| Prompt |
Replace "icon" with "symbol" in the lines starting at the one containing "339x189 pixels." and ending at the one containing "Click the orange", and return only those lines with everything else unchanged.

| Stored records |
[BEGIN]
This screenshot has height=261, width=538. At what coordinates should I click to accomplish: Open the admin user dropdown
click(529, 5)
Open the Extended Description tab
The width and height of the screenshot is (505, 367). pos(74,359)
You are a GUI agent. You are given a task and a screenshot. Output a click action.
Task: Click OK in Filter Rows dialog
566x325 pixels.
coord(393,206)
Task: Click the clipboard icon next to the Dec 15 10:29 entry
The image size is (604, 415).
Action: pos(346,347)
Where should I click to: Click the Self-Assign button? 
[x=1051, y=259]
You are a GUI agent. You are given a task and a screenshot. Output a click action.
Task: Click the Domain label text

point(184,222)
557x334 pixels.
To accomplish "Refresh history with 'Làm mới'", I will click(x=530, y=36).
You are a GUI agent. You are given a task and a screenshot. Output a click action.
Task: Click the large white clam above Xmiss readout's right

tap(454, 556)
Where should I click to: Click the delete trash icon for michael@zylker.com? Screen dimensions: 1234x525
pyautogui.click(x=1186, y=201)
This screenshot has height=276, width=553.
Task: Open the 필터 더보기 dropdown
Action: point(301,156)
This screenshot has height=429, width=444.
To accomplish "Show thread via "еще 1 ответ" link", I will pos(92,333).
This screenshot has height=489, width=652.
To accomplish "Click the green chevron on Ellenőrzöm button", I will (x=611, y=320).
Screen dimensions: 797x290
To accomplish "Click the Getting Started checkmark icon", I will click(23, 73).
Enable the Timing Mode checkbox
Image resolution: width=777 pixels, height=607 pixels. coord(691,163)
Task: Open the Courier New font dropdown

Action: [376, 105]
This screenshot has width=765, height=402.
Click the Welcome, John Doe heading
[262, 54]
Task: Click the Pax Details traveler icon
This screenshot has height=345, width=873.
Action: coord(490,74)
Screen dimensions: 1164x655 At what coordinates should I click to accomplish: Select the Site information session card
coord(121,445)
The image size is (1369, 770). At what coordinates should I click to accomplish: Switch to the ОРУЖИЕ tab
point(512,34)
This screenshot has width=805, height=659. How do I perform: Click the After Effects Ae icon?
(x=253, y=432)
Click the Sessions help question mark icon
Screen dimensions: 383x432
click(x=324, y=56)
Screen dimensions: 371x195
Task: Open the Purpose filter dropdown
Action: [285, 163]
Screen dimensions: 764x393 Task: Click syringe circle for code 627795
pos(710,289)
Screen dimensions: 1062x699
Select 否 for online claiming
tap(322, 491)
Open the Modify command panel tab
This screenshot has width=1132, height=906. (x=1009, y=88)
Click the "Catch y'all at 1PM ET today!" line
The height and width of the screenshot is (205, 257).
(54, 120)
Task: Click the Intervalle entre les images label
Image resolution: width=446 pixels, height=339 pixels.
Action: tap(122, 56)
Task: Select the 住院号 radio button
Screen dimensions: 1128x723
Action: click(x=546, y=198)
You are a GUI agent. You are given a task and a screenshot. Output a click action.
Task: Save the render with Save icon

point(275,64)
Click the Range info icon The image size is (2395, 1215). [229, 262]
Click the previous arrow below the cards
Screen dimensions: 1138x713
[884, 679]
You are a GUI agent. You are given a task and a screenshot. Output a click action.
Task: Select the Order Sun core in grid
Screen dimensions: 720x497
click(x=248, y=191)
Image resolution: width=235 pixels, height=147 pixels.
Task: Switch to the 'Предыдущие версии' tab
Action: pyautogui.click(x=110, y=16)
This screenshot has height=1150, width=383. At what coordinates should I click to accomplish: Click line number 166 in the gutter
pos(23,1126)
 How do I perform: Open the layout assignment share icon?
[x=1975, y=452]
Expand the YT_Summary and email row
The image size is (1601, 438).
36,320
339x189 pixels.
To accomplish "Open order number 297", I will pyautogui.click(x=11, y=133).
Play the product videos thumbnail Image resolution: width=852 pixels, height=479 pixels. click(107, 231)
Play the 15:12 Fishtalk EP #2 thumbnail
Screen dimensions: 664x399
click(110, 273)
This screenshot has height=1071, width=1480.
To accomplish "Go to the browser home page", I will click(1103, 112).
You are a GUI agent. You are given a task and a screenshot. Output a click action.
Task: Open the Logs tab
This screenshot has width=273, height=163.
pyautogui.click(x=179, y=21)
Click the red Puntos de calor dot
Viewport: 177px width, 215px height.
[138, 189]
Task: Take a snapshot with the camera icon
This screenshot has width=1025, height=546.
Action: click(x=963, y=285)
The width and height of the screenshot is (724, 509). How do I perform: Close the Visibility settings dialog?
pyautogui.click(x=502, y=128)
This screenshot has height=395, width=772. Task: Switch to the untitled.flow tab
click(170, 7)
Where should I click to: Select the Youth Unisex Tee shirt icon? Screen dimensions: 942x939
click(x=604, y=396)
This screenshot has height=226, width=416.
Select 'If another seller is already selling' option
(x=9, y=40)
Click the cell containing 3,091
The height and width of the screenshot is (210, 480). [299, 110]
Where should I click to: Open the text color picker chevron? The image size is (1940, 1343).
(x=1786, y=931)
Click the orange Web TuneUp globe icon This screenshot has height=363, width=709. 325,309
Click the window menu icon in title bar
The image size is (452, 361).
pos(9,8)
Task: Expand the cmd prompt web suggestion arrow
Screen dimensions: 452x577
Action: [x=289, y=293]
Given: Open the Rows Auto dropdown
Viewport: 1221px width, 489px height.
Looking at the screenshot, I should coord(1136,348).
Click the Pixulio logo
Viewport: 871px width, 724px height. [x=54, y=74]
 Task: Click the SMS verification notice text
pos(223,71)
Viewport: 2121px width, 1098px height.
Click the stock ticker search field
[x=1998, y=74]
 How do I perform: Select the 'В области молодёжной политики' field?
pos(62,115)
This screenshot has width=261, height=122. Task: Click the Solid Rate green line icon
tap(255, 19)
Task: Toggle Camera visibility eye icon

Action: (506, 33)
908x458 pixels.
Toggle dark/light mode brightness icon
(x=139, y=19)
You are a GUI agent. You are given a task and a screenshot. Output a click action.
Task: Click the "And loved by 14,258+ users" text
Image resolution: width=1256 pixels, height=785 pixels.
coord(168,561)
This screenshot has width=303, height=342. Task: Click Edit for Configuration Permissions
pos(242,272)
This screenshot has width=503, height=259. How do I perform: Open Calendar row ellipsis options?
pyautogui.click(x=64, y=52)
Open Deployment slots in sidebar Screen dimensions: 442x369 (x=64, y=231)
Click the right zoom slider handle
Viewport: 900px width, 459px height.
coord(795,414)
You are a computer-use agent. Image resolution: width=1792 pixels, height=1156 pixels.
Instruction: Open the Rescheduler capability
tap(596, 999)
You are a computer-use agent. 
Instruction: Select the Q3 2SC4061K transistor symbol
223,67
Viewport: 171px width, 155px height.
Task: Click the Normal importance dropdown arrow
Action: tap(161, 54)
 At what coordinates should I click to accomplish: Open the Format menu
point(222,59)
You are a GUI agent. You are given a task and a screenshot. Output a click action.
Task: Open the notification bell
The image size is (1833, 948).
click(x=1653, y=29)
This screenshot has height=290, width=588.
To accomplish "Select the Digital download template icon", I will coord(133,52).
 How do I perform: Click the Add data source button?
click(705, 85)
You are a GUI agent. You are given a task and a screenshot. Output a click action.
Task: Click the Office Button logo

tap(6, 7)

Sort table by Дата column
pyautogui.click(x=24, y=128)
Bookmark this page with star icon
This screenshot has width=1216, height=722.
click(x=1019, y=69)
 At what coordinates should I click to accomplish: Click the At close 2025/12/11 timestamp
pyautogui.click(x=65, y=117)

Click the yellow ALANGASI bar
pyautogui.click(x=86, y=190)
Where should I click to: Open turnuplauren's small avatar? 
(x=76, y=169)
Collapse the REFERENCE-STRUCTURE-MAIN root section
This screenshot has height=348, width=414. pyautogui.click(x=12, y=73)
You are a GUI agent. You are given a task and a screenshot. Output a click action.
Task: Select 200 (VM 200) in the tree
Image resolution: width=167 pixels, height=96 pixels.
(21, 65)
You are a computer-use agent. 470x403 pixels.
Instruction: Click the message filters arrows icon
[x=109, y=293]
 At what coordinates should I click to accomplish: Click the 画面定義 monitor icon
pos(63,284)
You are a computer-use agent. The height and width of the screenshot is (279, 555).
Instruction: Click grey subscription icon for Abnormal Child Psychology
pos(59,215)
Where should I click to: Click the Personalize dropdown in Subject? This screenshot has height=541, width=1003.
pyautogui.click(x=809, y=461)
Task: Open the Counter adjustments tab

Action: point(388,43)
[END]
| The result |
339x189 pixels.
To accomplish "Open order number 297", I will pyautogui.click(x=11, y=133).
Play the product videos thumbnail Image resolution: width=852 pixels, height=479 pixels. click(107, 231)
Play the 15:12 Fishtalk EP #2 thumbnail
Screen dimensions: 664x399
click(110, 273)
This screenshot has height=1071, width=1480.
To accomplish "Go to the browser home page", I will click(1103, 112).
You are a GUI agent. You are given a task and a screenshot. Output a click action.
Task: Open the Logs tab
This screenshot has width=273, height=163.
pyautogui.click(x=179, y=21)
Click the red Puntos de calor dot
Viewport: 177px width, 215px height.
[138, 189]
Task: Take a snapshot with the camera symbol
This screenshot has width=1025, height=546.
Action: click(x=963, y=285)
The width and height of the screenshot is (724, 509). How do I perform: Close the Visibility settings dialog?
pyautogui.click(x=502, y=128)
This screenshot has height=395, width=772. Task: Switch to the untitled.flow tab
click(170, 7)
Where should I click to: Select the Youth Unisex Tee shirt symbol? Screen dimensions: 942x939
click(x=604, y=396)
This screenshot has height=226, width=416.
Select 'If another seller is already selling' option
(x=9, y=40)
Click the cell containing 3,091
The height and width of the screenshot is (210, 480). [299, 110]
Where should I click to: Open the text color picker chevron? The image size is (1940, 1343).
(x=1786, y=931)
Click the orange Web TuneUp globe symbol This screenshot has height=363, width=709. 325,309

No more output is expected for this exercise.